When will
the pain turn to gain for ITV shareholders?
By Rupert Steiner
The Business, June 2006
The Tradition among firms going through tough times
is for board members to hide themselves away and tough
out the storm. It would have been easy for Charles Allen
to have followed Vodafone’s Arun Sarin in pulling
on the outside World, but the chief executive of ITV
has always played a ballsy game and despite continued
poor trading at the broadcaster,
Allen went on the attack last week. He increased ITV’s
proposed cash return from £330m (€435m, $548m)
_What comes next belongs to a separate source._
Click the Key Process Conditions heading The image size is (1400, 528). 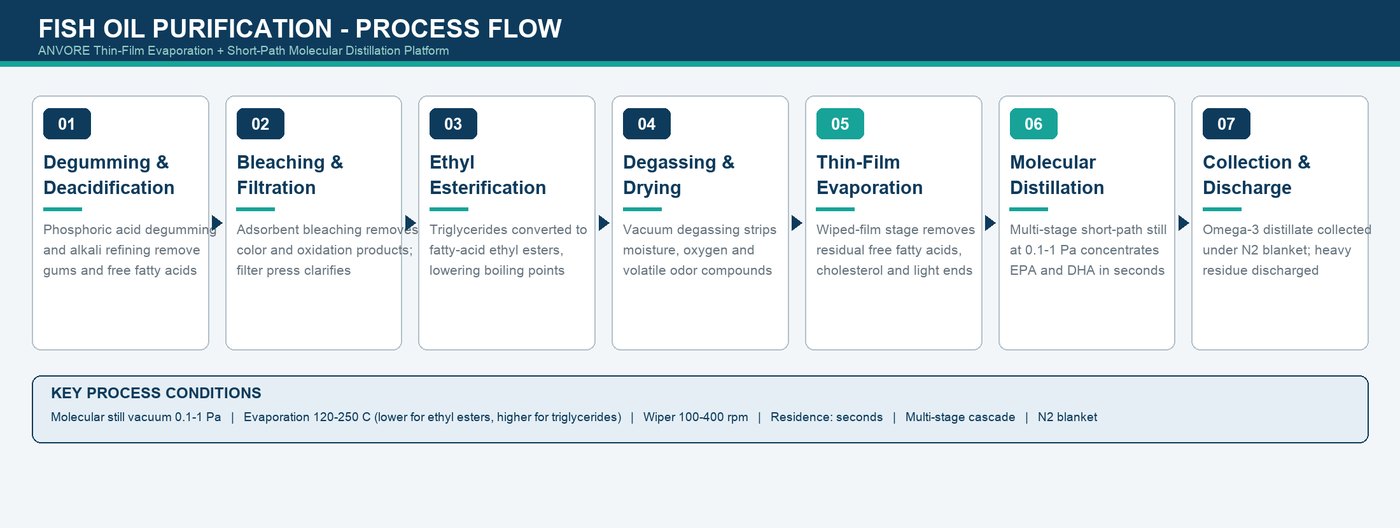(156, 393)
to £500m, announced cost savings of £100m
by the end of 2008 and an incremental £20m investment
in multi-channel programming from 2007.
Allen also delivered bullish strategy presentations
to the City and media and can’t be faulted for
putting himself out there, almost inviting a grilling
on the challenges that face him. He has always been
skilled in talking the talk and having a Teflon touch
in turbulent times. The World Cup should have bolstered
ITV’s advertising revenues for the summer but
based on the most recent buyers’ estimates for
June and August, Merrill Lynch downgraded its advertising
growth forecast for 2006 to -9% from 6%.
Guidance will eventually have to be adjusted and despite
assurances to the contrary from John Creswell, the new
finance director, there is bound to be a profits warning.
It does appear that Allen has now addressed the fundamentals
in turning around the core business, but the “30
months” he says that have flown by since the newly
amassed ITV was formed, have been rather slower for
investors. In anyone else’s language that translates
to almost three years, much of it in pain. The question
is why it has taken so long to put in pace a new dream
team to sort out content and whether Allen will be given
enough time before shareholders reach for the off button.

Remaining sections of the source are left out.